What Happens to Your Coastal Easement When the Sea Rises

By March 21, 2019 February 5th, 2024 Real Estate


Sea rise can shrink the size of oceanfront property as the oceanfront boundary creeps inland.  It can similarly shrink any easement over the property.  Depending on where the easement is and how it is defined, sea rise can cause the easement to move inland as the water’s edge moves inland, cause its use to become more limited, or cause it to disappear altogether.

  1. An easement in a fixed and defined location may shrink or be eliminated, as the easement area submerges with the sea’s rise.

An easement across oceanfront property that is described in its conveyance deed as being in a fixed location by reference to measurements, direction, and landmarks (including stone walls, buildings, trees, and abutting property, all of which are called “monuments”), does not relocate with the sea’s rise.  Rather, the easement will slowly shrink and be eliminated as the easement area becomes submerged below the low tide line and ownership of the submerged land reverts to the State. (See Sea Rise Blog: 10 Legal Points for Maine Waterfront Owners on Sea Rise Erosion of Boundaries, and Protective Seawalls.)  Unless otherwise stated in the easement deed, the property owner has no obligation to convey a replacement easement elsewhere on the property.

  1. An easement that is described in its deed as running along the water may migrate inland as the low tide line migrates inland with the sea’s rise.

An easement on oceanfront property that is not in a fixed location but is described in its conveyance deed as  running along the water will continue to exist on the property as the sea rises, but may move inland as the low tide line moves inland. As discussed below, however, the easement’s uses may become more limited so as not to unreasonably conflict with the upland property owner’s existing inland uses and structures.

  1. An easement along the water may migrate inland as the intertidal zone migrates inland with the sea’s rise.

The intertidal zone is the oceanfront area between low and high tide. As the intertidal zone migrates inland from the sea’s rise, intertidal easements may migrate as well, depending on the terms of the easement. Intertidal easement migration occurs with both private and public easements, including the easement granted by the 1640’s Colonial Ordinance to the public to “fish, fowl, and navigate” in Maine’s intertidal zone.

  1. If an easement migrates inland with the sea’s rise, Maine law may limit the scope of its use to minimize conflict with the upland owner’s existing uses, or may limit the landowner’s uses to accommodate the migrated easement.

Easements that move inland with the sea’s rise can become problematic for both the oceanfront property owner and the easement holder. If the landowner’s upland home and other structures are built near the water, the rising sea could cause the intertidal area, and any intertidal easement, to migrate close to the home and its private yard area (called “curtilage”).

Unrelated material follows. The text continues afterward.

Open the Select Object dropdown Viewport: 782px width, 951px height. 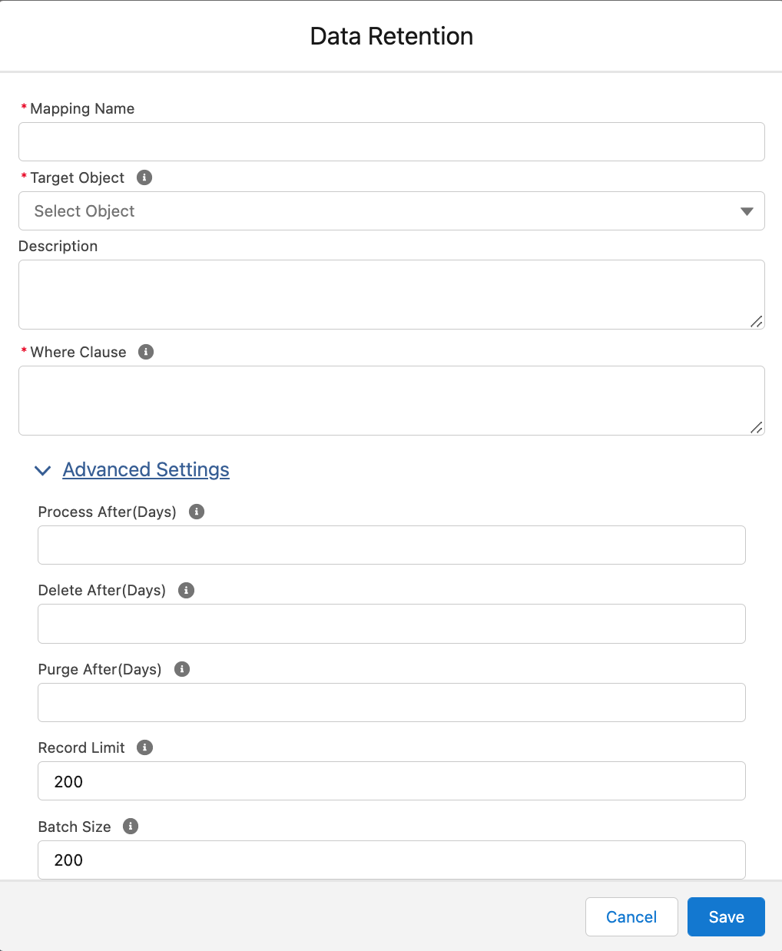tap(391, 211)
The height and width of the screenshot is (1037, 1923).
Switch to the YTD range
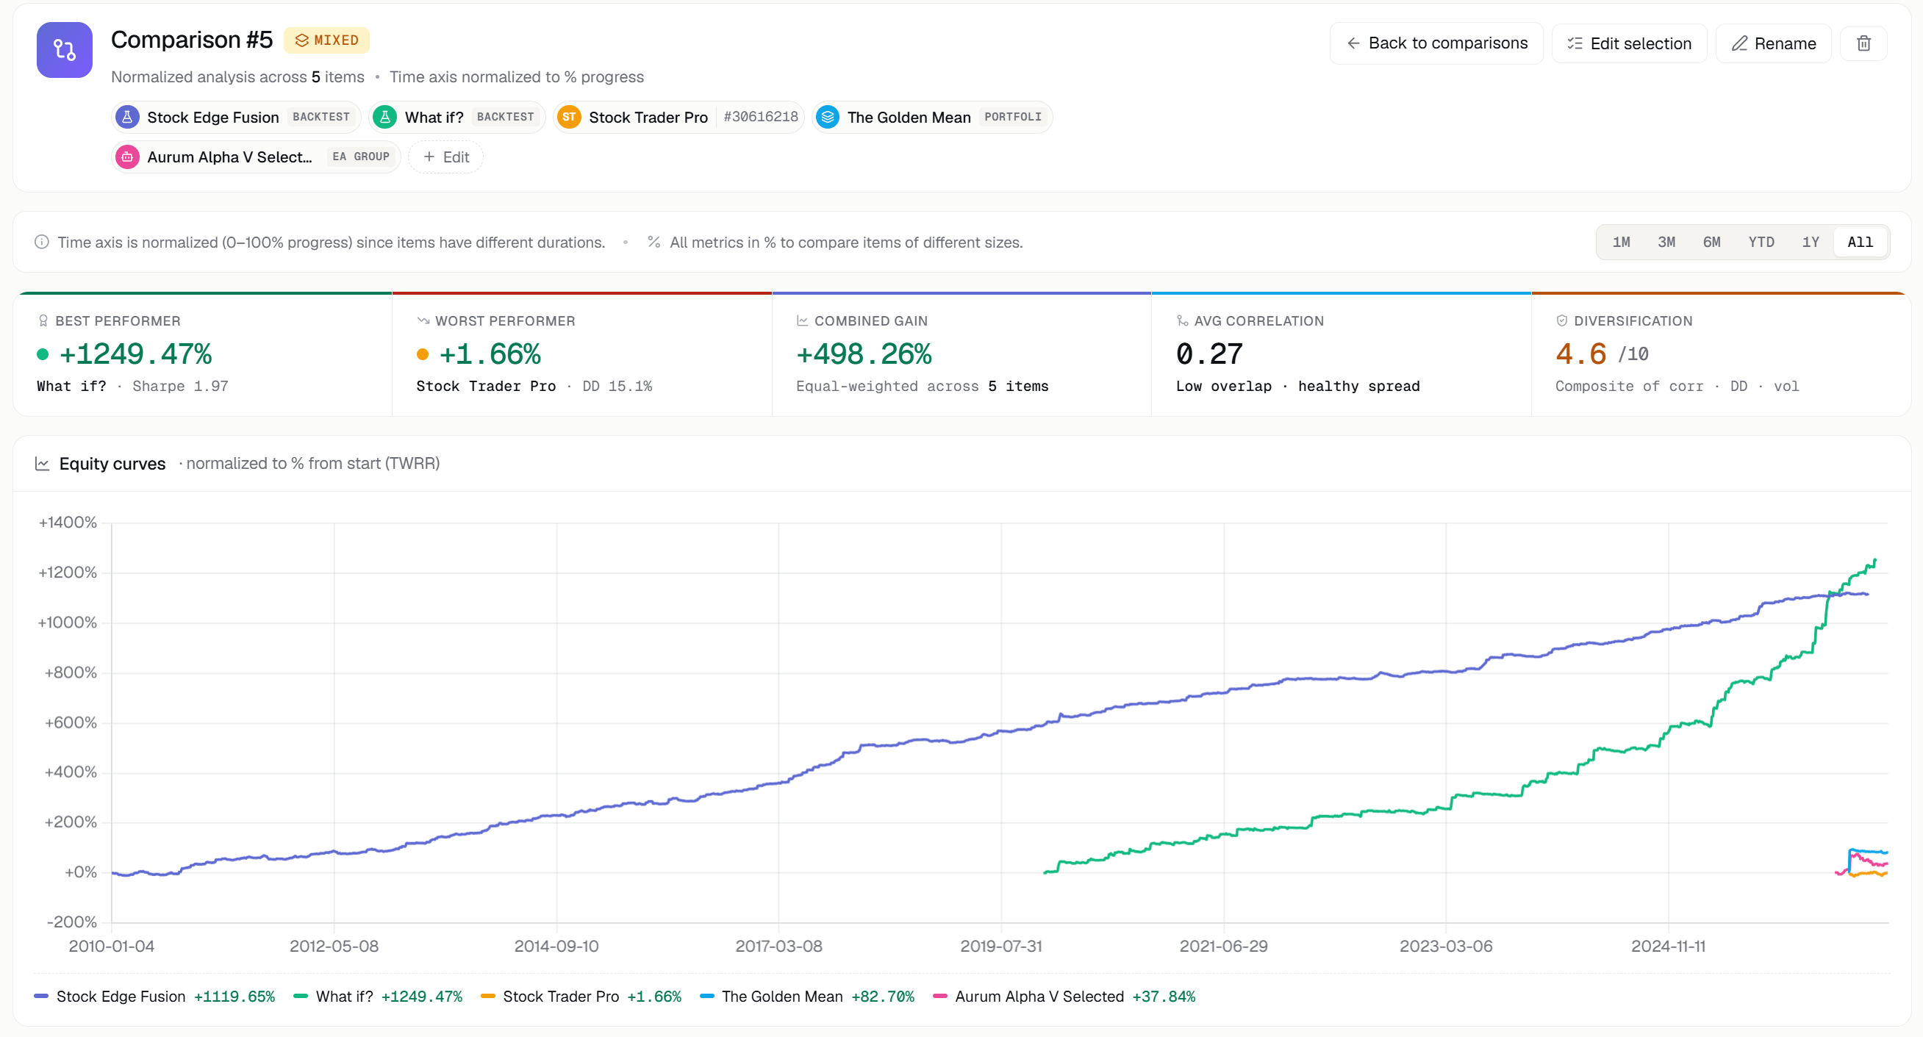click(1761, 242)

The property owner may claim that the easement holders’ use of the migrated easement unreasonably interferes with his own uses, and should be curtailed.

Conversely, if the property owner’s upland structures, fences, stone walls or vegetation interfere with the easement holders’ exercise of their rights in the migrated location, they may claim that such landowner uses interfere with the full exercise of their easement rights, and should be  removed, modified, or relocated.

The outcome of any conflicts between landowners and easement holders will depend on the terms of the easement and the facts of the case.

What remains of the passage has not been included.